I know how you get the x number, you just find the midpoint of 2 and 8 because then you have a vertical bisector of the circle giving the x axis coordinate for the equation but I'm stumped as to how to get the y coordinate! Please could someone explain it to me in terms that aren't too mathsy?

Sketch a diagram. Join the point (8,0) to the centre of the circle and use pythagoras.

Reply 2

Shillington

11

First and foremost: draw a picture.

Now, assuming that you said the circle passes through the following points: (2,0) and (8,0) we know the following

The circle has equation

(x-a)^2+(y-b)^2=c^2

We know that this equation has the following pairs of solutions

(2,0)
(8,0)
(0,b) <--- from the picture you drew.

Now solve.

Reply 3

Pabblethefish

OP

1

Original post by Shillington

First and foremost: draw a picture.

Now, assuming that you said the circle passes through the following points: (2,0) and (8,0) we know the following

The circle has equation

(x-a)^2+(y-b)^2=c^2

We know that this equation has the following pairs of solutions

(2,0)
(8,0)
(0,b) <--- from the picture you drew.

Now solve.

I understand (x-5)^2+(y-b)^2=r^2 but I don't understand how you get the y axis point or r :s

Thanks!

Reply 4

Pabblethefish

OP

1

Original post by brianeverit

Sketch a diagram. Join the point (8,0) to the centre of the circle and use pythagoras.

I don't know the centre point though :s-smilie:

(well I do, I looked at the answers) but I don't know how to find the centre point. Am I right in thinking there are two possible circles? One that is above the x axis and one that overlaps the x axis? Hence the two possible equations?

Reply 5

user2020user

16

Original post by Pabblethefish

If someone could help me with this question, I'd be really grateful! :biggrin:

Ok so -

A circle passes through the points (2,) and (8,0) and has the y axis as a tangent. Find the two possible equations.

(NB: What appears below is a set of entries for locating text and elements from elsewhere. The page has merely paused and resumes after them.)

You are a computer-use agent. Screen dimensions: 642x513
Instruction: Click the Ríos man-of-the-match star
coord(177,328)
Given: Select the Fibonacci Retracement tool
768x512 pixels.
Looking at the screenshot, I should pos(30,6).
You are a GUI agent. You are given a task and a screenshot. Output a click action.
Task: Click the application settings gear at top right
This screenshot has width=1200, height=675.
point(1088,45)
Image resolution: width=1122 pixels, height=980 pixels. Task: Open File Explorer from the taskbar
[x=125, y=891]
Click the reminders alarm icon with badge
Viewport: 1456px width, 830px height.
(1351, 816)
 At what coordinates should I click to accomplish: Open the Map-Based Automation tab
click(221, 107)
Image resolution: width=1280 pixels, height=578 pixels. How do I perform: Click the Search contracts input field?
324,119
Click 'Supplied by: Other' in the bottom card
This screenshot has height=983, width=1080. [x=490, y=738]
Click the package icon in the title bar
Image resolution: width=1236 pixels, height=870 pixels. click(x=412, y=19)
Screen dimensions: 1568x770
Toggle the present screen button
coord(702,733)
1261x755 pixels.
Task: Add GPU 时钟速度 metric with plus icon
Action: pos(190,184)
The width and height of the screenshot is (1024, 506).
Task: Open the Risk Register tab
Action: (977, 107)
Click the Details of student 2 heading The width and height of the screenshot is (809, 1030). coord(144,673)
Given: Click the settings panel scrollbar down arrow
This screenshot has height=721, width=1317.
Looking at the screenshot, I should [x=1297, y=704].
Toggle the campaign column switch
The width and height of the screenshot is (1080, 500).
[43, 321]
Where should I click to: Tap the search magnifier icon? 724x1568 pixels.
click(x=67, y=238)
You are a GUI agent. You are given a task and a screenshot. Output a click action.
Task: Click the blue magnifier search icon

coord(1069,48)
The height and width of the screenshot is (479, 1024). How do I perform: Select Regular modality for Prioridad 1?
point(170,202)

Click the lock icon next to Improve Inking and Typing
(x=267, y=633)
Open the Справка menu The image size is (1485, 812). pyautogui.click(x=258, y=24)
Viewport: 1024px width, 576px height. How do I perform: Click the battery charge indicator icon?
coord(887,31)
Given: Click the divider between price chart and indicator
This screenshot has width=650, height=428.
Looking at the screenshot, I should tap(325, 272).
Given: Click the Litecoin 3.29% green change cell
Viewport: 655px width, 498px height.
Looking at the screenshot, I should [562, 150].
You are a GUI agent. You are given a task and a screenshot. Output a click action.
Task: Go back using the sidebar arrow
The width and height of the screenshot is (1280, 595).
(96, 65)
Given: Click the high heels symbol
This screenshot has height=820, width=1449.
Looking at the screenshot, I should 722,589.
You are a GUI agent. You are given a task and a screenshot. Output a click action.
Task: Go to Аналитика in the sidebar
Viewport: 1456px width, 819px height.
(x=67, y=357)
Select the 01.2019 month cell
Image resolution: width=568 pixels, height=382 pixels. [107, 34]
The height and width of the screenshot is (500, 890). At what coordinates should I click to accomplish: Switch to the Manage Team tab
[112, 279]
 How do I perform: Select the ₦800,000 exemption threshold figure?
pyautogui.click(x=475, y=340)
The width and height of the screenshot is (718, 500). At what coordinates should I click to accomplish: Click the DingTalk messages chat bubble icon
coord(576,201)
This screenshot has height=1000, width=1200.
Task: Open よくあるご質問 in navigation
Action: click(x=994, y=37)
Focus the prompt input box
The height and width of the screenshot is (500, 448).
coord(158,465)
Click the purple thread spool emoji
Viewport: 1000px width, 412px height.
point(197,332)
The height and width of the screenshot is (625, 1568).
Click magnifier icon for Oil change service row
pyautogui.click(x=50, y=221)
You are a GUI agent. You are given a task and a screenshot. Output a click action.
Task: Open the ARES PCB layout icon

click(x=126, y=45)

Original post by Shillington

First and foremost: draw a picture.

Now, assuming that you said the circle passes through the following points: (2,0) and (8,0) we know the following

The circle has equation

(x-a)^2+(y-b)^2=c^2

We know that this equation has the following pairs of solutions

(2,0)
(8,0)
(0,b) <--- from the picture you drew.

Now solve.

The OP didn't specify, so do we actually know that the circle passes through

(2, \ 0) \ ?

(edited 10 years ago)

Reply 6

Pabblethefish

OP

1

Original post by Khallil

The OP didn't specify, so do we actually know that the circle passes through

(2, \ 0) \ ?

Yeah, sorry typo! :tongue:

Reply 7

Pabblethefish

OP

1

This is what I understand so far (sorry that it's inverted!) but I don't really know how you work out the y coordinate for the centre of the circle

Reply 8

brianeverit

9

Original post by Pabblethefish

This is what I understand so far (sorry that it's inverted!) but I don't really know how you work out the y coordinate for the centre of the circle

You know the radius is 5 so you can use Pythagoras to find the y coordinate

Reply 9

Shillington

11

Original post by Pabblethefish

I understand (x-5)^2+(y-b)^2=r^2 but I don't understand how you get the y axis point or r :s

Thanks!

Can you please proof read what you're writing before you post. What does "r :s" mean? The picture you have drawn is correct. You should be able to deduce my final equation from that. Then just plug in the three pairs of points I gave you and write out the resulting equations in terms of a, b and c. Note that b is the same as in the third equation I gave you. This should be clear from the picture.

Reply 10

shubhro

1

Original post by Pabblethefish

If someone could help me with this question, I'd be really grateful! :biggrin:

Ok so -

A circle passes through the points (2,) and (8,0) and has the y axis as a tangent. Find the two possible equations.

Now the answer is (x-5)^2+(y+4)^2=25 or (x-5)^2+(y-4)^2=25 but I'm just not sure how you get it :s-smilie:

I know how you get the x number, you just find the midpoint of 2 and 8 because then you have a vertical bisector of the circle giving the x axis coordinate for the equation but I'm stumped as to how to get the y coordinate! Please could someone explain it to me in terms that aren't too mathsy?

drawing to scale. so, you can now figure out how the two circles would appear on the X Y plane. forming an equation there after should be easy. if you are still stuck, then I will work out the solution for you.